One of my projects this month has been to celebrate the ten-year-anniversary of The Box of Whispers, the first book in my Kendra Kandlestar series.
In an earlier post, I talked about how a single painting inspired the premise for the book. What I didn’t say was that it also served as the inspiration for the characters.
That painting, as you can see in the close up below, featured a rabbit, a parakeet, a mouse, a cricket, a gnome-like character, and—of course—the giant dragon.

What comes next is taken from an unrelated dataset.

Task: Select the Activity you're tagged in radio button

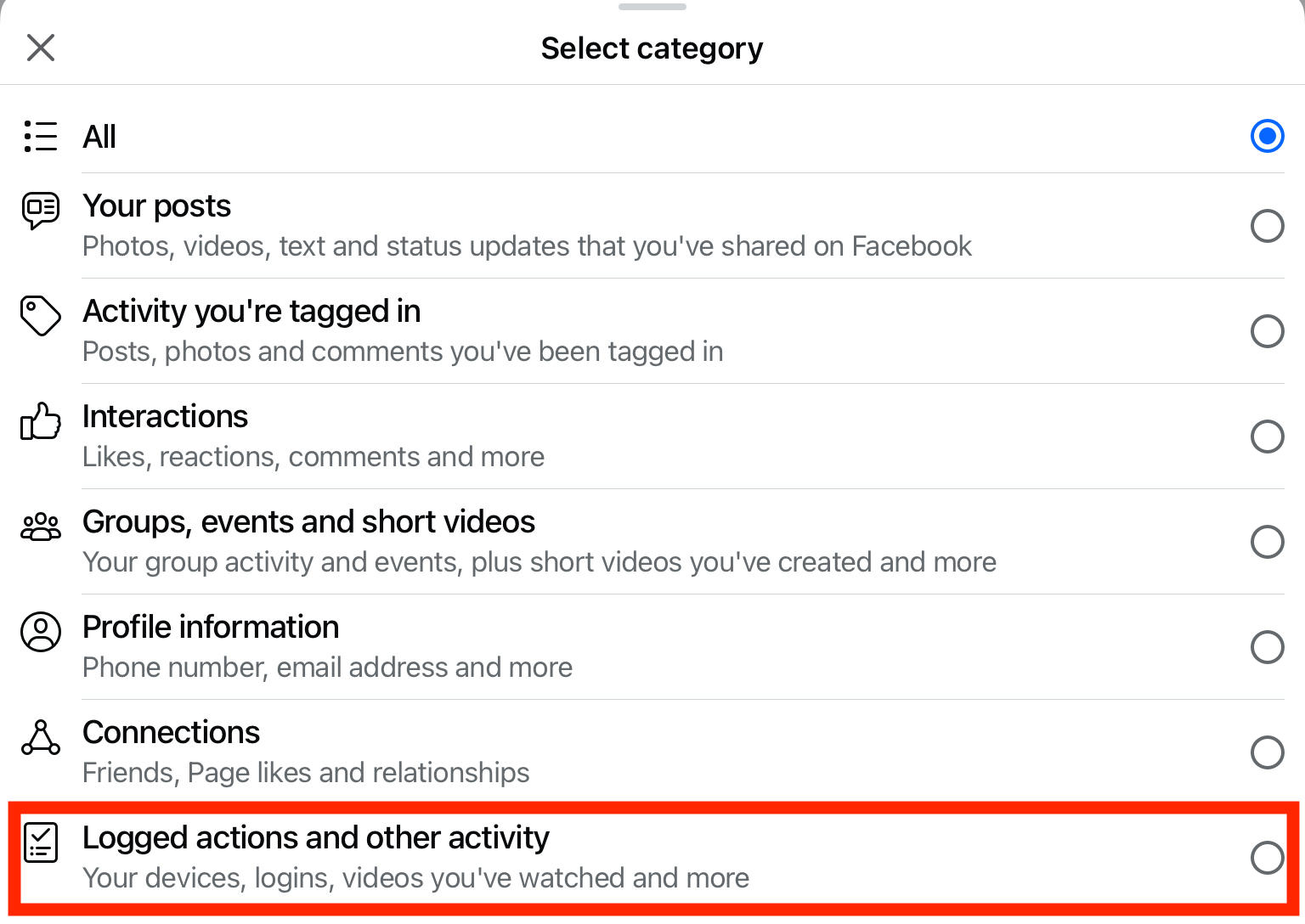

All of these characters made it into the earliest drafts of the story, which back in 2002 was entitled Luka Long-Ears and the Box of Whispers. That’s right—there was NO Kendra to be found anywhere in those pages. Instead, it was the central character of Luka the rabbit that set off on the frightening journey to recover the precious box, which—by the end of the story—contains her own dark secret.
I loved the character of Luka. But as I began to work more earnestly on the book, I began to feel that the themes and messages of the story were outgrowing little Luka. After all, a rabbit character seemed to fit better with a very young audience, and it was fast becoming apparent to me that the story I was writing was better suited for readers slightly older in age. I felt that the story would be stronger if it was led by a more human-like character.
So, alas, I made the hard decision to change Luka into the Elfish little Kendra. It was a lot of work to make the change, for it involved not only rewriting the story, but—as the illustrator—completely rethinking the visuals of the book. As you can see by the illustrations below, I had already completed several pieces of artwork featuring Luka. Even my original draft of the cover gave the spotlight to the long-eared rabbit!
Here’s a page from my sketchbook, showing some of the early designs for Kendra as an Een:
As for Luka, she did not disappear entirely. Readers who pay close attention will see that Kendra has a lot of rabbit in her character! Not only does she have magical carrot seeds, she also has long braids (instead of long ears), which she tugs fretfully throughout her adventures.
And, for those of you who have paid really close attention, you will still catch a reference to Luka in the book. Eventually, I decided that Luka Long-Ears is a talented tailor living in the Faun’s End. In Book 3, Kendra Kandlestar and the Shard from Greeve, you can even find a picture of Luka as she sews Kendra’s robe.
Of course, Luka wasn’t the only character to undergo a dramatic change. Originally, Luka’s parental figure wasn’t Uncle Griffinskitch, but her wise old friend Tuttleburg the parakeet. Since the original painting showed Tuttleburg with a wizard’s hat, I made him into a magical bird.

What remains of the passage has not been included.